Ofgem revealed plans today that will extend price caps to vulnerable customers and prompt more customers to switch. Some of the measures had been in train following remedies required by the Competition and Markets Authority, while government pledges to protect vulnerable customers – trailed as a price cap – covered just a small sector of the market. The limited price cap came after the price cap was not mentioned in the Queen’s Speech. Instead, Greg Clark, secretary of state at the Department for Business, Energy and Industrial Strategy, wrote to Ofgem telling it to use existing powers to limit tariffs.
Those expecting price caps for all those on Standard Variable Tariffs were disappointed, as Ofgem said it would only apply a cap (dubbed a ‘safeguard tariff’) to vulnerable customers. Ofgem said it would consult on the option but did not give a timetable. Analyst Lakis Athanasiou of Agency Partners said it is “likely to be months away rather than weeks” and noted that “the political landscape may well have changed by then.” Athanasiou estimated that if Ofgem extended the safeguard tariff to those receiving the Warm Home Discount it would cover 8% of customers. He noted that 15% of customers with prepayment meters would already be under a price cap.

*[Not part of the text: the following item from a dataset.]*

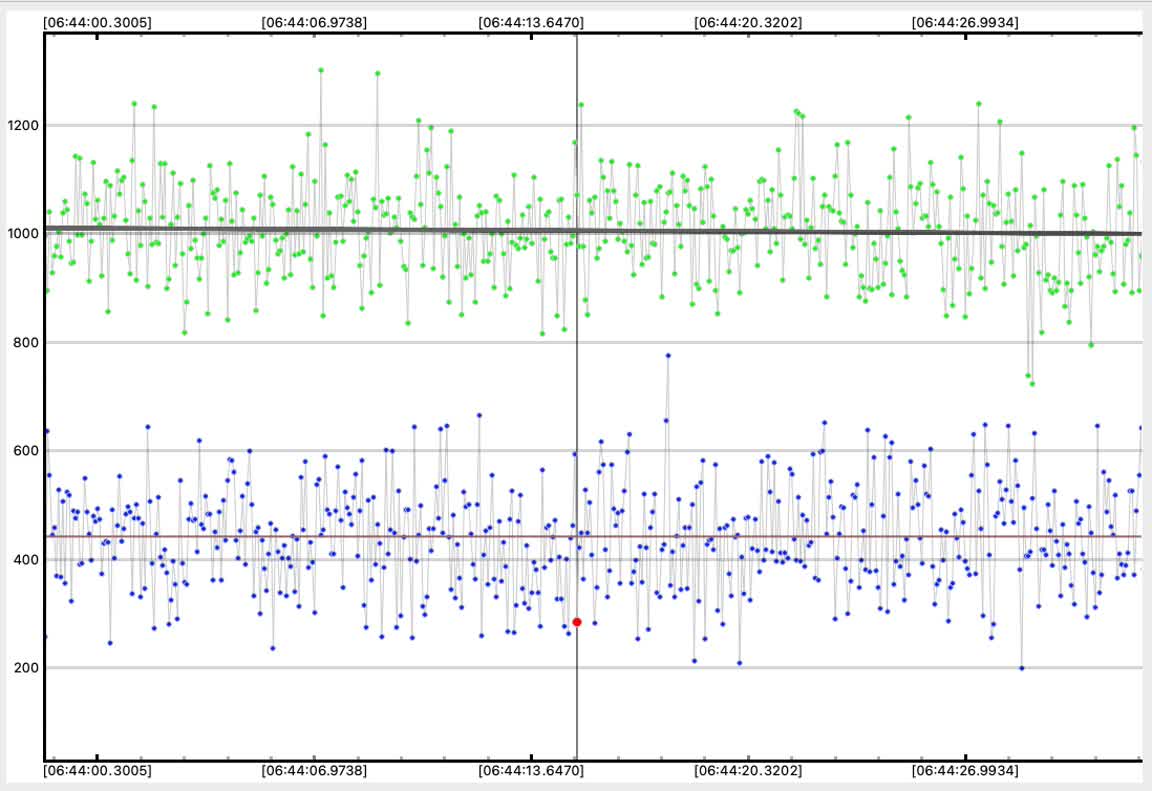Click bottom axis label 06:44:26.9934
The height and width of the screenshot is (791, 1152).
click(965, 771)
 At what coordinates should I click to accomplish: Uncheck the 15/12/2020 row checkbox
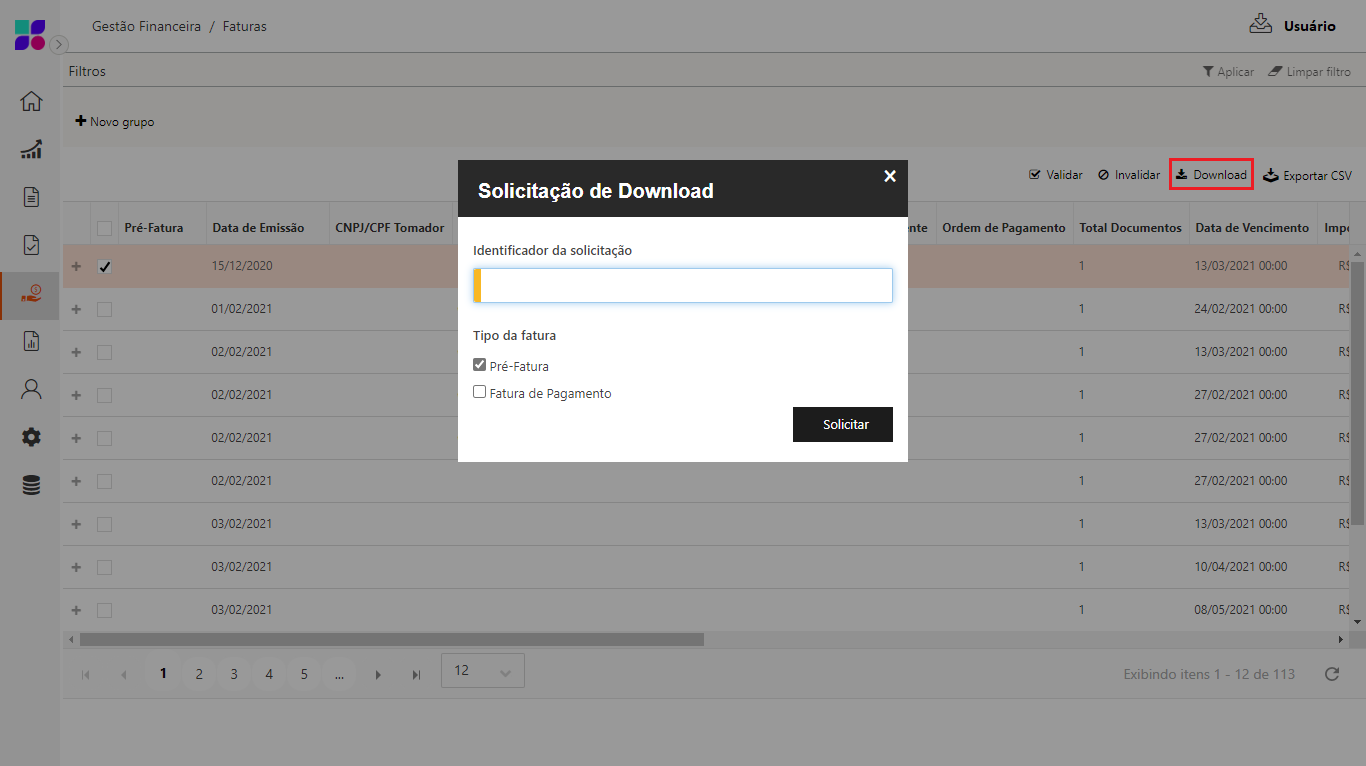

Citizens Advice said extending the prepayment meter cap to those eligible for the Warm Home Discount is “the best way to protect the worst off.” Gillian Guy, chief executive, said: “We have been calling for the prepayment meter cap to be extended to all those eligible for the Warm Home Discount for years – and the regulator’s announcement today paves the way for protecting as many as 2.6 million more who can least afford rising energy bills. Extending the prepayment cap is the best way to protect the worst off – and suppliers must also do more to cut costs for all loyal customers. We’d like suppliers to have annual targets for getting their customers off standard variable tariffs, and a deadline after which any who haven’t switched for 3 years would also have their bills capped.”
Ofgem also said it would make it easier for customers to compete the switching process direct from price comparison websites – although it declined to force such websites to display all tariffs, instead allowing them to decide which to include.
The regulator said other options followed on from remedies required by the Competition and Markets Authority after it completed its investigation into the energy market. They included a trial in Northampton in which 10,000 customers who have been on one supplier’s standard variable tariff for over three years would receive personalised information on cheaper deals. That trial follows on from CMA’s requirement to open up a database of all such customers to allow third parties to offer them new deals.